# Required tasks
**a)** In the biography of John G. Jackson below, condense the paragraph that begins "Jackson was born in Aiken" into a short bulleted list that keeps its main facts.
**b)** Using the biography of John G. Jackson below, state whether each statement agrees with it, answering yes or no and quoting the words that decide it: (i) Jackson moved to Harlem when he was 15. (ii) Introduction to African Civilizations came out in 1972. (iii) Jackson's article on Hubert Harrison later appeared as a pamphlet.

# Excerpted passage
- Born: John Glover Jackson April 1, 1907 Aiken, South Carolina, U.S.
- Died: October 13, 1993 (aged 86)
- Occupations: Pan-Africanist, historian, lecturer, teacher, writer, atheism activist

= John G. Jackson (writer) =

American teacher, historian and author (1907–1993)

John Glover Jackson (April 1, 1907 – October 13, 1993) was an American historian, lecturer, teacher and writer. He promoted ideas of Afrocentrism, atheism, and Jesus Christ in comparative mythology. He held fringe views on Jesus and Christian origins.

==Early life and education==
Jackson was born in Aiken, South Carolina, on April 1, 1907, and raised Methodist. At the age of 15 he moved to Harlem, New York, where he enrolled in Stuyvesant High School. During this time, he became interested in African-American history and culture and began writing essays on the subject. His work was noticed and in 1925, while still a high school student, Jackson was invited to write for Marcus Garvey's newspaper, Negro World.

==Career==
From 1930 onwards, Jackson became associated with a number of Pan-African historians, activists and writers, including Hubert Harrison, Arturo Alfonso Schomburg, John Henrik Clarke, Willis Nathaniel Huggins, Joel Augustus Rogers, and Marcus Garvey. He also authored a number of books on African history, promoting a Pan-African and Afrocentrist view, such as Man, God, and Civilization (1972) and Introduction to African Civilizations (1974). He also became interested in the fringe view claiming Christianity's origins to be in the Egyptian religion. An unapologetic atheist, he authored a number of books such as The African Origin of Christianity (1981) and Christianity before Christ (1985), as well as writing the foreword to Gerald Massey's Lectures (1974). He also wrote the controversial text, Was Jesus Christ a Negro? (1984), which argued that Jesus may have been a black man. In 1987, Jackson wrote a biographical article about Hubert Harrison for American Atheists entitled "Hubert Henry Harrison: The Black Socrates". In it, he praised not only Harrison's agnostic atheism, but also his educational and civil rights achievements. It was later published as a seven-page pamphlet.

# Data section
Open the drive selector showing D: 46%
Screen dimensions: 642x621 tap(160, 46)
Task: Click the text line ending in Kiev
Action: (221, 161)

# Results
**a)**
- Born April 1, 1907, in Aiken, South Carolina, and raised Methodist
- Moved to Harlem, New York, at 15 and enrolled in Stuyvesant High School
- Grew interested in African-American history and culture and began writing essays on it
- In 1925, while still in high school, was invited to write for Marcus Garvey's newspaper, Negro World

**b)**
(i) Yes: "At the age of 15 he moved to Harlem, New York"
(ii) No: "Introduction to African Civilizations (1974)"
(iii) Yes: "It was later published as a seven-page pamphlet."